If you blog or run a website with a comment function I am sure you’ll be familiar with the concept of comment spam. Most people presume these ever-so-personal (not) messages are generated by some kind of script and submitted by robotic means but believe it or not they are mostly posted by people. This is mostly because comment systems are getting better at detecting and tripping over comment spam scripts so that a commenter has to prove they are human before they can comment. I’m sure you’ve gotten frustrated by having to enter those weird combinations of odd words under the title of “CAPTCHA”.

Photograph of a can of SPAM
Image by MarcusQ on Flickr – CC:By-SA

So the people who want to comments placed (usually because they contain links to theirs or their clients sites) pay others to leave comments. Care to take a guess where in the world these people live? Yep in the same places we in the west have always exploited, the same places we have work in seat shops to make our trainers, the same places we outsource our call centres to, the same ones we have always exploited (yes I know I said that twice). In the countries where there are poor people who are driven to such tasks by their desperation to survive. Unlike the call centres the workers here don’t even have to speak the language they are commenting in. They will often use a script designed to create comments for them. Originally they were just provided text to copy and paste but because the comment systems began to detect the same text and block it, scripts were developed to create seemingly random but slightly coherent text to paste. It’s a fairly trivial task for a developer. I did one (very rushed and not particularly good) to create the platitudes for my platitude generator.

I had a comment posted today which made me smile and also shows up what I am talking about exactly. What the person posting the comment has done is pasted the wrong text. Instead of posting the output of the script they’ve somehow got the text the output is generated from. It gives and good insight into this kind of spam and I thought I’d share it.  I’ve truncated this by the way as the full comments was over 10 times as long.

So we start with

{I have|I’ve} been {surfing|browsing} online more than {three|3|2|4} hours today, yet I never found any inter­esting article like yours.

So in the first line you can see {I have | I’ve}. The { } indicates an option for the script and the choices within thatoption are separated by |. In this case it means the script will randomly choose “I have” or “I’ve” for the comment text. You can also see how comments will vary between “more than 2 hours” and “more than three hours” etc. Again this makes it harder for the spam-detecting filters. Where as you and I can read a sentence like “I have been surfing online more than three hours today” and know it is very similar to “I’ve been browsing online more than 4 hours today”, a filter system will find it harder. Let’s look at the rest. See if you can spot the options and the choices.

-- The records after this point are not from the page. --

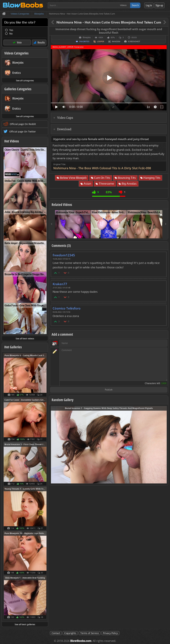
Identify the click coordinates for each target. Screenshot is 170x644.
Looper (100, 42)
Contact (56, 633)
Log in (149, 5)
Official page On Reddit (23, 124)
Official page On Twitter (22, 132)
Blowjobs (87, 38)
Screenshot (134, 42)
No (11, 34)
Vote (19, 42)
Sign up (159, 5)
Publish (109, 390)
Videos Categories (16, 53)
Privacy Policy (110, 633)
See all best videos (25, 338)
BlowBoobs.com (81, 641)
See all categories (25, 80)
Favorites (84, 42)
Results (41, 42)
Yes (11, 30)
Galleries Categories (18, 89)
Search (135, 5)
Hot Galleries (13, 347)
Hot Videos (11, 141)
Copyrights (70, 633)
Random (116, 42)
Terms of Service (89, 633)
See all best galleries (25, 624)
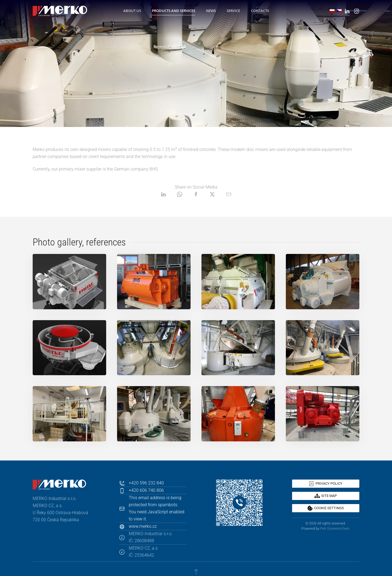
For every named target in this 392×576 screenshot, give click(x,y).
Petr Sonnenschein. (335, 528)
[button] (69, 281)
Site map (326, 496)
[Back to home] (60, 11)
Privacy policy (326, 484)
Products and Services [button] (173, 11)
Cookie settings (326, 508)
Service (233, 11)
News (211, 11)
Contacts (260, 11)
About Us (132, 11)
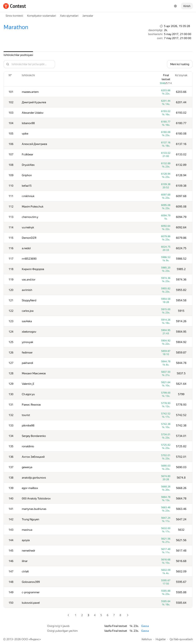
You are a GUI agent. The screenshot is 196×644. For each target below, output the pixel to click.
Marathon (16, 27)
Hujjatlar (161, 639)
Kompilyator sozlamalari (41, 16)
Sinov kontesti (14, 16)
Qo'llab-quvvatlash (181, 639)
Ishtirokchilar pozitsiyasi (18, 55)
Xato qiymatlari (69, 16)
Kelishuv (147, 639)
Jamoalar (88, 16)
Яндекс (35, 639)
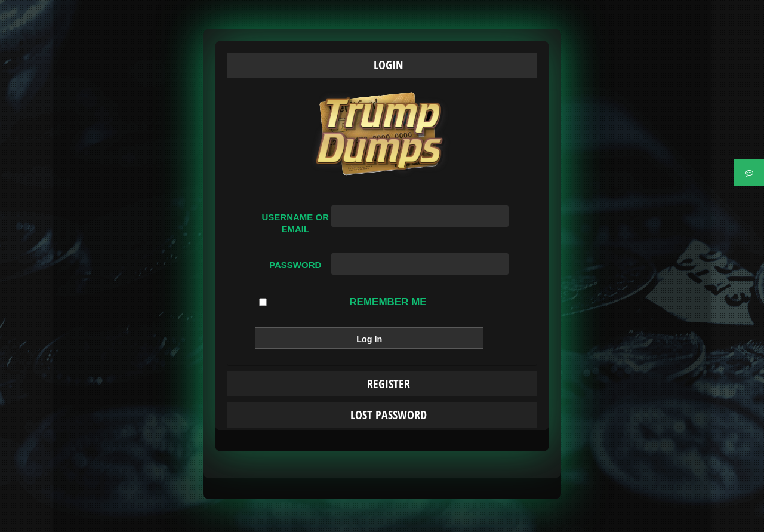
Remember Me (343, 302)
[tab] (382, 65)
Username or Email (295, 223)
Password (295, 265)
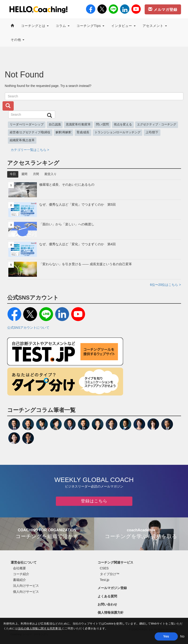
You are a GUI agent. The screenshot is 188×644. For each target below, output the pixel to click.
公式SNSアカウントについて (28, 328)
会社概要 (20, 568)
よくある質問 (107, 596)
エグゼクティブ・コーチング (156, 124)
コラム (62, 26)
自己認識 (55, 124)
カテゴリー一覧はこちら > (30, 150)
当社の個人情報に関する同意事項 (40, 628)
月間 (36, 174)
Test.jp (104, 580)
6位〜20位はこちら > (165, 284)
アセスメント (155, 26)
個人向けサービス (26, 592)
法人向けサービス (26, 586)
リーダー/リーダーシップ (27, 124)
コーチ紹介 (21, 574)
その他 (18, 40)
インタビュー (123, 26)
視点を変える (123, 124)
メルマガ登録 (163, 9)
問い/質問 (102, 124)
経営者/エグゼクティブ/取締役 (30, 132)
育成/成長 (83, 132)
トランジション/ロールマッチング (118, 132)
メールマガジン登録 (112, 588)
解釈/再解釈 (64, 132)
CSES (104, 568)
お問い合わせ (107, 604)
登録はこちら (94, 501)
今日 (13, 174)
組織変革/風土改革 (22, 140)
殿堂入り (50, 174)
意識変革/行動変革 (78, 124)
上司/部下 (152, 132)
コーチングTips (90, 26)
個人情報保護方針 (110, 612)
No (182, 636)
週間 (24, 174)
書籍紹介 (20, 580)
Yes (166, 636)
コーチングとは (35, 26)
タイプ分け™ (110, 574)
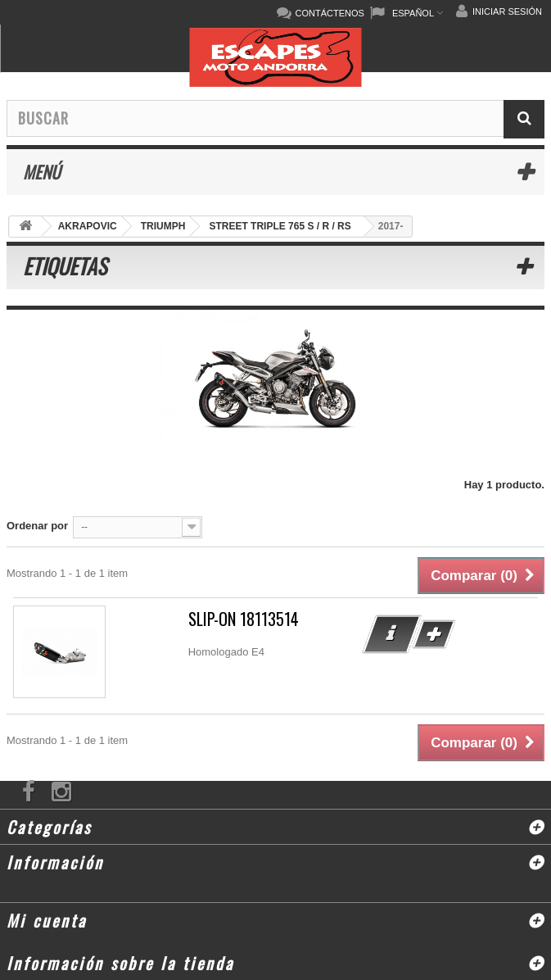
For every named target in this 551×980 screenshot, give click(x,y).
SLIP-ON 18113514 (243, 619)
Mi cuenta (47, 920)
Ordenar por (37, 525)
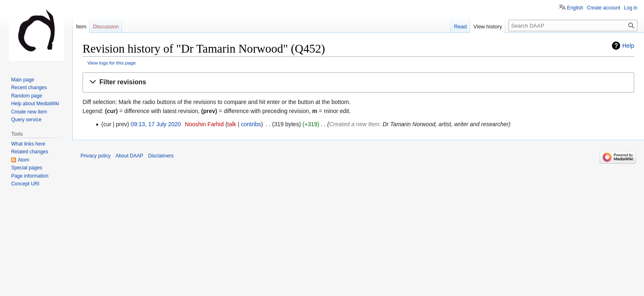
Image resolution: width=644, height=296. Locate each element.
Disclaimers (161, 156)
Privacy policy (95, 156)
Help (628, 46)
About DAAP (129, 156)
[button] (358, 82)
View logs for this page (112, 62)
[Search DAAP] (573, 25)
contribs (251, 124)
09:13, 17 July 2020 (156, 124)
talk (232, 124)
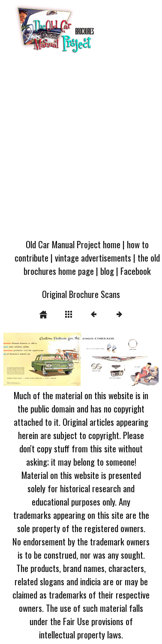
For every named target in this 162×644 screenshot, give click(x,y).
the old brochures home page (92, 264)
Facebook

{It’s|It is} pretty worth enough for me. {In my opinion|Personally|In my view}, if
all {webmasters|site owners|website owners|web owners} and bloggers
made good content as you did, the {internet|net|web} will be {much
more|a lot more} useful than ever before.|
I {couldn’t|could not} {resist|refrain from} com­menting. {Very well|Perfectly|Well|Exceptionally well} written!|
{I will|I’ll} {right away|immediately} {take hold of|grab|clutch|grasp|seize|snatch} your {rss|rss feed}
as I {can not|can’t} {in finding|find|to find} your {email|e-mail} sub­scrip­tion {link|hyperlink} or {newsletter|e-newsletter}
service. Do {you have|you’ve} any? {Please|Kindly} {allow|permit|let} me {realize|recognize|understand|recognise|know} {so that|in
order that} I {may just|may|could} subscribe.
{Thanks|Blessings|Thank you}.

This kind of randomness might seem quite easy to detect to us but to a comment checking system it means the patterns are harder to stop and – more importantly – harder to distinguish from a real comment. To make it even harder for the filter the spam-script source text is harvested from real comments or other text written by humans. Hopefully this will give you and insight into why sometimes even the best spam-filter will let comments through which seem blatantly obvious to us.

  1. I’ve often had to resort to using a geo-ip based block – but unfortunately that often isn’t sufficient as they will (or can) proxy traffic through UK based servers. Then you start e.g. blocking content based on the http language accept header – which might work for a short while …. or for certain keywords – or just not accepting hyperlinks.

    I know of one local company who specialise in marketing/e-commerce/SEO that hire a large number of foreign bodies (in the Philippines) and pay them to create content which boosts the page rank of whatever their current customer is.

    Thankfully Akismet appears to do a good enough job on my own websites – combining that with manual comment approval stops it being a problem for me – but I’ve no idea how I’d cope if I was running a busy blog/site receiving >50 comments a day (I doubt I get more than 50 comments a year!).